Plaintiffs had verdict and judgment. Defendant has appealed.
Had the motions followed the conclusion of all the proof, the court's rule would have been correct. But the ruling here is not sustained under 3 Comp. Laws 1929, §§ 14307, 14308:
"14307. Motion for directed verdict; demurrer to evidence. Sec. 56. Upon the trial of any case in any of the circuit courts in this State the defendant, upon the conclusion of the plaintiff's testimony, may request the court to direct the jury to bring in a verdict for the defendant, or make demurrer to the evidence, without resting his case absolutely.
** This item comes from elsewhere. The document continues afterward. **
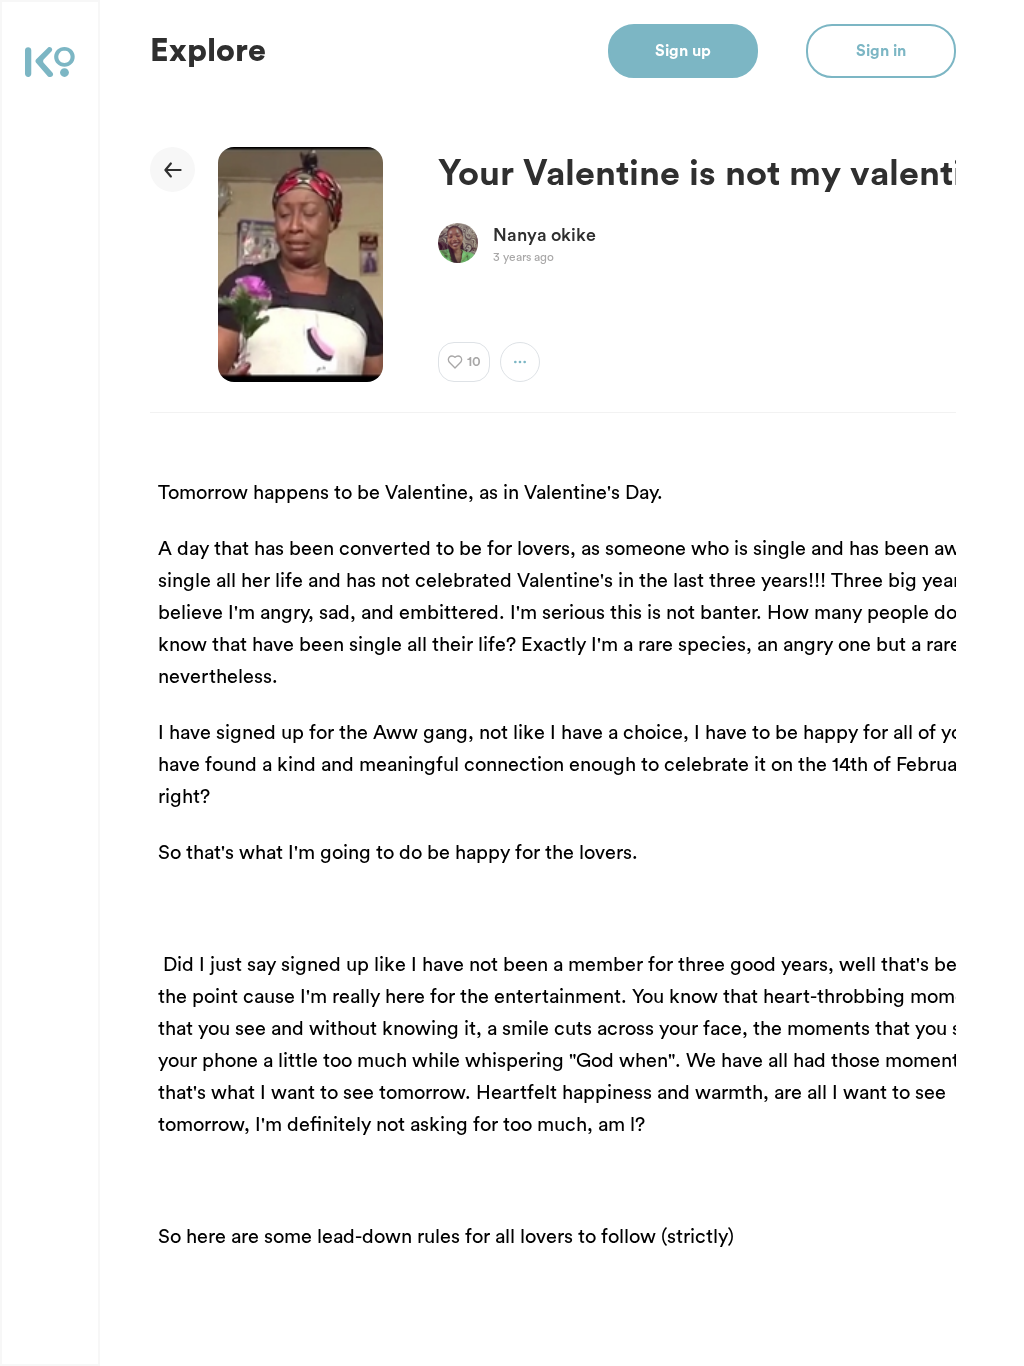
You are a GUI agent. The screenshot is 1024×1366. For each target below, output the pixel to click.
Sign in (881, 51)
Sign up (683, 51)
"14308. Same; exception for defendant on refusal to grant. Sec. 57. Upon the refusal of the court to grant such motion, the defendant shall have the benefit of an exception, as in ordinary cases, and *Page 204 without waiving such exception may then introduce testimony and make his defense upon the merits."
Reversed. New trial granted. Costs to defendant.
BUTZEL, C.J., and WIEST, McDONALD, POTTER, SHARPE, NORTH, and FEAD, JJ., concurred.